Issue the following statement.
select table_name,logging from all_tables where table_name = <table name>;
-or-
select table_name,logging from all_indexes where index_name = <index name>;

Do tables have triggers that might cause some indirect DML on other tables?

Is Auditing enabled the contributor for this excessive redo generation?

Are tablespaces in hot backup mode?

select a.tablespace_name
from sys.dba_data_files a, sys.v_$backup b
where b.status = ‘ACTIVE’
and b.file# = a.file_id
group by a.tablespace_name;

Examine the log switches:

select lg.group#,lg.bytes/1024/1024 mb, lg.status, lg.archived,lf.member
from v$logfile lf, v$log lg where lg.group# = lf.group# order by 1, 2;
select to_char(first_time,'YYYY-MON-DD') "Date", to_char(first_time,'DY') day,
to_char(sum(decode(to_char(first_time,'HH24'),'00',1,0)),'999') "00",
to_char(sum(decode(to_char(first_time,'HH24'),'01',1,0)),'999') "01",
to_char(sum(decode(to_char(first_time,'HH24'),'02',1,0)),'999') "02",
to_char(sum(decode(to_char(first_time,'HH24'),'03',1,0)),'999') "03",
to_char(sum(decode(to_char(first_time,'HH24'),'04',1,0)),'999') "04",
to_char(sum(decode(to_char(first_time,'HH24'),'05',1,0)),'999') "05",
to_char(sum(decode(to_char(first_time,'HH24'),'06',1,0)),'999') "06",
to_char(sum(decode(to_char(first_time,'HH24'),'07',1,0)),'999') "07",
to_char(sum(decode(to_char(first_time,'HH24'),'08',1,0)),'999') "08",
to_char(sum(decode(to_char(first_time,'HH24'),'09',1,0)),'999') "09",
to_char(sum(decode(to_char(first_time,'HH24'),'10',1,0)),'999') "10",
to_char(sum(decode(to_char(first_time,'HH24'),'11',1,0)),'999') "11",
to_char(sum(decode(to_char(first_time,'HH24'),'12',1,0)),'999') "12",
to_char(sum(decode(to_char(first_time,'HH24'),'13',1,0)),'999') "13",
to_char(sum(decode(to_char(first_time,'HH24'),'14',1,0)),'999') "14",
to_char(sum(decode(to_char(first_time,'HH24'),'15',1,0)),'999') "15",
to_char(sum(decode(to_char(first_time,'HH24'),'16',1,0)),'999') "16",
to_char(sum(decode(to_char(first_time,'HH24'),'17',1,0)),'999') "17",
to_char(sum(decode(to_char(first_time,'HH24'),'18',1,0)),'999') "18",
to_char(sum(decode(to_char(first_time,'HH24'),'19',1,0)),'999') "19",
to_char(sum(decode(to_char(first_time,'HH24'),'20',1,0)),'999') "20",
to_char(sum(decode(to_char(first_time,'HH24'),'21',1,0)),'999') "21",
to_char(sum(decode(to_char(first_time,'HH24'),'22',1,0)),'999') "22",
to_char(sum(decode(to_char(first_time,'HH24'),'23',1,0)),'999') "23" ,
count(*) Total from v$log_history group by to_char(first_time,'YYYY-MON-DD'), to_char(first_time,'DY')

----------

→ BRIEF 1:
Please rewrite the listing from the line with "The width and height of the screenshot is (992, 1323)." up to and including the line with "I want to click on cost-cell: 99.000, so", switching "width" to "breadth" and leaving everything else the same.
The listing has no connection to the redo troubleshooting text.

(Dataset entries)
----------

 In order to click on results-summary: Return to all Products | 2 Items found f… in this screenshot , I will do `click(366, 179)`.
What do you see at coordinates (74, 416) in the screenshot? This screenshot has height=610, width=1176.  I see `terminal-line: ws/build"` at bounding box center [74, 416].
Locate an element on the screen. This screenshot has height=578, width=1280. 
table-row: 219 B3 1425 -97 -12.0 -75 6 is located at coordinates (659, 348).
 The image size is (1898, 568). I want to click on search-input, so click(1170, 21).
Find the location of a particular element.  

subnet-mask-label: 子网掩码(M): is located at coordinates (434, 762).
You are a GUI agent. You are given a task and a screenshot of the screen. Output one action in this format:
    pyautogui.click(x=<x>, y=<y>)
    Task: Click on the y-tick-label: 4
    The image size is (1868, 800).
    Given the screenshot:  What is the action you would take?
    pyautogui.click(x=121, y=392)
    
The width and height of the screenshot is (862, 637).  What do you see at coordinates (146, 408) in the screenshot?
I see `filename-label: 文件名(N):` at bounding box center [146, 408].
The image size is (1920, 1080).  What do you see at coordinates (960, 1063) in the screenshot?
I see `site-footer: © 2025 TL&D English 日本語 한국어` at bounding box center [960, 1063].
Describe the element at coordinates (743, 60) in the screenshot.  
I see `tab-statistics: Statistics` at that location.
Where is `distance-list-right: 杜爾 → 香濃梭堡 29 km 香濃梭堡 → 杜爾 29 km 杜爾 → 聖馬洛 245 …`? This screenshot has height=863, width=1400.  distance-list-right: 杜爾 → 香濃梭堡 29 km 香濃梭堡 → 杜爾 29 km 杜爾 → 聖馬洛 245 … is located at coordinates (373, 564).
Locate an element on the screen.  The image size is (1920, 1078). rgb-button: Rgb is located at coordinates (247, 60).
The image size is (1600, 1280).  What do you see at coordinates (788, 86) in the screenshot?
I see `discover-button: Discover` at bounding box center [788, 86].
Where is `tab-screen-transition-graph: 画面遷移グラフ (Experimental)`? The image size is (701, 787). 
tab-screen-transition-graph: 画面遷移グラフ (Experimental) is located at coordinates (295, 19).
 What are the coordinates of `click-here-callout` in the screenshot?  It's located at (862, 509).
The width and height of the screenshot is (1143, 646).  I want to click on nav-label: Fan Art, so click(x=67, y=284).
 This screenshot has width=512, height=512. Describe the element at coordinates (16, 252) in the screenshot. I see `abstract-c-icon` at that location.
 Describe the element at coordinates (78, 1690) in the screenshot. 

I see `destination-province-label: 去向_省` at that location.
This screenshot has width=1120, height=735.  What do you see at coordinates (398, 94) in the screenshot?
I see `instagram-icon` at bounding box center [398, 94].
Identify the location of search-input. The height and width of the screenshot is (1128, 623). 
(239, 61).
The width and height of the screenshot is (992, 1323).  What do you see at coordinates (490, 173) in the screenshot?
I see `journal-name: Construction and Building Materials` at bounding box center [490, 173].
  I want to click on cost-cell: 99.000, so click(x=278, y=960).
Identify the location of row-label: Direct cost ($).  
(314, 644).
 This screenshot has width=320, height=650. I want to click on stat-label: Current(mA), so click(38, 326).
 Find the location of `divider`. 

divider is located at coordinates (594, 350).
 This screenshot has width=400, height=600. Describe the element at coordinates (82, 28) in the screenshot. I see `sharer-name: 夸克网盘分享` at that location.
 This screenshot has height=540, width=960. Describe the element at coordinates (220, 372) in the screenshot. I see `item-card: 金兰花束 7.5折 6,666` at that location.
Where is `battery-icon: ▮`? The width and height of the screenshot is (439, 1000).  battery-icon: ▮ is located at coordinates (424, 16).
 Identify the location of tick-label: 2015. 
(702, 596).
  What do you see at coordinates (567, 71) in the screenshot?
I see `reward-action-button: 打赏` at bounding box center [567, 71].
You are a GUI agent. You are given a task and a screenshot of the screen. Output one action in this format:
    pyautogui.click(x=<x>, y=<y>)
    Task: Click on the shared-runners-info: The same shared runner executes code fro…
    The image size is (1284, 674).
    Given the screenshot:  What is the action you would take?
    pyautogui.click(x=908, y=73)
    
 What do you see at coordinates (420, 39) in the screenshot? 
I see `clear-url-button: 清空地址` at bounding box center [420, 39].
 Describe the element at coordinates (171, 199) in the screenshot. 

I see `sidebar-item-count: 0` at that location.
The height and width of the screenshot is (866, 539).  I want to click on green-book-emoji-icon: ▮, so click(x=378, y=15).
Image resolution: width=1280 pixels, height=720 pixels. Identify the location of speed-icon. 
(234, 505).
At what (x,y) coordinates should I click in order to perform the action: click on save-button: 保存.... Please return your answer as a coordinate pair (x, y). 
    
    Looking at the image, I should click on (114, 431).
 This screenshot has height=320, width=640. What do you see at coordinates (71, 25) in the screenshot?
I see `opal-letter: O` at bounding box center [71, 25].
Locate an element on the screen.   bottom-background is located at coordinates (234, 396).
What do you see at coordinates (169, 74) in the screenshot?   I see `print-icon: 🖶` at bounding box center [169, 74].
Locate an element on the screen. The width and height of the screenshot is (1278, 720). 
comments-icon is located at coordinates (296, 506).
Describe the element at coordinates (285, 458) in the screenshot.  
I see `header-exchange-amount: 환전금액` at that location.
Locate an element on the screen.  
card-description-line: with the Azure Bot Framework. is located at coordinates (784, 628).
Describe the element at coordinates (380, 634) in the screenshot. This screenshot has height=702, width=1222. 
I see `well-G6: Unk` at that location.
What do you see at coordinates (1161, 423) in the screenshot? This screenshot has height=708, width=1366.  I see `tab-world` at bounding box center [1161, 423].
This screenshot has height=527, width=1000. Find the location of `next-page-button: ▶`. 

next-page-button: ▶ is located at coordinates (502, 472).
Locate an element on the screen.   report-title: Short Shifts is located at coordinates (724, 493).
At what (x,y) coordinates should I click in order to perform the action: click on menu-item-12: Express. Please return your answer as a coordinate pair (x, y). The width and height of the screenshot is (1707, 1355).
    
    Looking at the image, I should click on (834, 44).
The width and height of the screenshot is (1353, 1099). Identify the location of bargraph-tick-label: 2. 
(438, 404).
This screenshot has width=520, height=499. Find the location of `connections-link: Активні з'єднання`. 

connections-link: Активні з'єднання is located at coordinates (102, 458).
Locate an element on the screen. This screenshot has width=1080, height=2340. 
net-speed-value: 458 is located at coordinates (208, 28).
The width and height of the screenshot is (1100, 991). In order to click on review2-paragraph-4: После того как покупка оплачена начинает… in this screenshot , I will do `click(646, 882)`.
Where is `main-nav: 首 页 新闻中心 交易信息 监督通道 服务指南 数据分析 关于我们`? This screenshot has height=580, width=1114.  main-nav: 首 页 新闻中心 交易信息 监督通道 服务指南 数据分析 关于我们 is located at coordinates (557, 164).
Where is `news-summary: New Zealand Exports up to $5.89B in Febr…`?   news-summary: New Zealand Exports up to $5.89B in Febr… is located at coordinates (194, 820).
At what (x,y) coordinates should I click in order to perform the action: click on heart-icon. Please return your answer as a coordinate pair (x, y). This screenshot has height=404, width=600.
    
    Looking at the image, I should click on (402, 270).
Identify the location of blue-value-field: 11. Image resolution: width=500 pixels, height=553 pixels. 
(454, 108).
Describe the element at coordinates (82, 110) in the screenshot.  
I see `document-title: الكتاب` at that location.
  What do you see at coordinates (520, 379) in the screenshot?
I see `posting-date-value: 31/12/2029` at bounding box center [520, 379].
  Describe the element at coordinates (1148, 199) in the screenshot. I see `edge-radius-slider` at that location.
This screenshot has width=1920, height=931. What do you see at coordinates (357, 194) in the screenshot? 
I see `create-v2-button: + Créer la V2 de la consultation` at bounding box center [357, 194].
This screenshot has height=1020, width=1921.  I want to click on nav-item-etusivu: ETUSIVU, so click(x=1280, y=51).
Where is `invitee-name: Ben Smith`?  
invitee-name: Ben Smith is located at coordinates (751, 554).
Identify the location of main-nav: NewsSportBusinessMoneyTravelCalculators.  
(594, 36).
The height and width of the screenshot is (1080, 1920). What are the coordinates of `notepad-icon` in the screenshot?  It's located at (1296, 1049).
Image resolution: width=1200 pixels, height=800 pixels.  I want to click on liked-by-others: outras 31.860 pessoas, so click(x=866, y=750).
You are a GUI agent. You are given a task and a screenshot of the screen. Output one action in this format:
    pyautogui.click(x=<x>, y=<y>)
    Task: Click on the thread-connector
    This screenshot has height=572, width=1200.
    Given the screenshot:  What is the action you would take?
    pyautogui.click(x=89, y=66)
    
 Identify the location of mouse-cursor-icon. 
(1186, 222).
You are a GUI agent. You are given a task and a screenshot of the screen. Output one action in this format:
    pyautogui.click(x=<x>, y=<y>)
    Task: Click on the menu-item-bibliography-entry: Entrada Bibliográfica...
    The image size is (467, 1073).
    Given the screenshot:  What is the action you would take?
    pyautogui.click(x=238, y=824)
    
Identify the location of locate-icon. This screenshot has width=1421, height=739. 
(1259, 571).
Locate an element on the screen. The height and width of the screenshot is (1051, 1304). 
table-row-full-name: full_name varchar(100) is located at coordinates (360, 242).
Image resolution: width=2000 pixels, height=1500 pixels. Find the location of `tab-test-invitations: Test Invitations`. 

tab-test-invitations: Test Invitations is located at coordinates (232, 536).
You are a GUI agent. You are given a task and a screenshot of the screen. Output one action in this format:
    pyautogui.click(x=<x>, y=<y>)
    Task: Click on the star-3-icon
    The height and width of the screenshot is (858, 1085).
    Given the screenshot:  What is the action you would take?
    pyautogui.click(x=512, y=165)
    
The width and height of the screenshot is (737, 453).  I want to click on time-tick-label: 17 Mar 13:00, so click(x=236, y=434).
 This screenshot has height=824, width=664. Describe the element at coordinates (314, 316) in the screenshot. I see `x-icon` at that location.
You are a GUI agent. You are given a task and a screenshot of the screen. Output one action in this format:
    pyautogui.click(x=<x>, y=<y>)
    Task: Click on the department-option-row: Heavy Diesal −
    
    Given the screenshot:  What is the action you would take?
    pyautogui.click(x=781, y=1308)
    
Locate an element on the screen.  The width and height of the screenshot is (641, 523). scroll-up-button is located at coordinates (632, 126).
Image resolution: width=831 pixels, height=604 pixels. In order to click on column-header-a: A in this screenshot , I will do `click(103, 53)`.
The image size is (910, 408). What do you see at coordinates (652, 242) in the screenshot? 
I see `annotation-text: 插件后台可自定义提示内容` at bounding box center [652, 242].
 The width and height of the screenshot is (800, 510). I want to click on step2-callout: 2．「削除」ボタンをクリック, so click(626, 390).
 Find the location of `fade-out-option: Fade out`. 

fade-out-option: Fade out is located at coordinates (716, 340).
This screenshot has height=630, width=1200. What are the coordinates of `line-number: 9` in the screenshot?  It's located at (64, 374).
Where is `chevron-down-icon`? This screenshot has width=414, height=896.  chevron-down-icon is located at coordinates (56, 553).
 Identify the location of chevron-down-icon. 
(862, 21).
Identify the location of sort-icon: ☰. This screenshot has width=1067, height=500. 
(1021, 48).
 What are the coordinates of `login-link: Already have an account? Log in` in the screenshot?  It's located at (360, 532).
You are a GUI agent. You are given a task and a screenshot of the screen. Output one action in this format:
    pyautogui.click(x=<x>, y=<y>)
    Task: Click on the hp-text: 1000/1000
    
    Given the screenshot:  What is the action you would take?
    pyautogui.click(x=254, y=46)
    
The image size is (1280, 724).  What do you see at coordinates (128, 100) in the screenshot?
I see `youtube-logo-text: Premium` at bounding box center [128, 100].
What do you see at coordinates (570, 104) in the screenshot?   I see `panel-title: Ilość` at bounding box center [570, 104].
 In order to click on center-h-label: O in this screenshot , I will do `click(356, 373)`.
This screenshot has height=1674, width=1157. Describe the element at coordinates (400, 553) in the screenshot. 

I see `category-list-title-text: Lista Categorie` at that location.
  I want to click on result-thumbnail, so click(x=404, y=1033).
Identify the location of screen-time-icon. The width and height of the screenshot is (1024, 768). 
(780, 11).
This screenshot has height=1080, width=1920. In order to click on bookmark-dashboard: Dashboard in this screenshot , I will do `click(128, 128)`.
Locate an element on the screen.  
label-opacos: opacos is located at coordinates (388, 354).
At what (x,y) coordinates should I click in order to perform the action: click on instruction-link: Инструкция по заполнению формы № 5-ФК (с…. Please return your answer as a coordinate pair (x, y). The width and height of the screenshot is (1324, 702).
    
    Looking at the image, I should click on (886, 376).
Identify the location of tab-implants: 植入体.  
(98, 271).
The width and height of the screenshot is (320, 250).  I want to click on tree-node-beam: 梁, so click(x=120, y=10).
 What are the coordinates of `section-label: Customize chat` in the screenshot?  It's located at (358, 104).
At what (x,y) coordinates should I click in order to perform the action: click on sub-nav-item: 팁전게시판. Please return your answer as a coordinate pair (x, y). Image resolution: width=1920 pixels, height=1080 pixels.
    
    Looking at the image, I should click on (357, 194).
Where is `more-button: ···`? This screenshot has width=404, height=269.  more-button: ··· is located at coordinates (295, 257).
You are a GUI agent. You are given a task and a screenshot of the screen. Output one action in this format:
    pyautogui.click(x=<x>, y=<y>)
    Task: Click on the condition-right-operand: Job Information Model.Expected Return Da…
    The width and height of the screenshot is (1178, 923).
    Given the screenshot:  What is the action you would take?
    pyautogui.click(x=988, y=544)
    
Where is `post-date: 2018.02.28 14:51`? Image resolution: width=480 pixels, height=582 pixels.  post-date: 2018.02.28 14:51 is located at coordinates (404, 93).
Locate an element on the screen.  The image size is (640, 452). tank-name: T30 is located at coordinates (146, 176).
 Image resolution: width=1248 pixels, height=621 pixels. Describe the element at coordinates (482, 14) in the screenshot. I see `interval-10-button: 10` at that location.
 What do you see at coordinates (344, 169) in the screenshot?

----------

→ BRIEF 2:
In the redo troubleshooting text, which status value does the query for tablespaces in hot backup mode filter on?

→ PROBLEM SOLUTION 1:
The breadth and height of the screenshot is (992, 1323).  What do you see at coordinates (490, 173) in the screenshot?
I see `journal-name: Construction and Building Materials` at bounding box center [490, 173].
  I want to click on cost-cell: 99.000, so click(x=278, y=960).

→ PROBLEM SOLUTION 2:
ACTIVE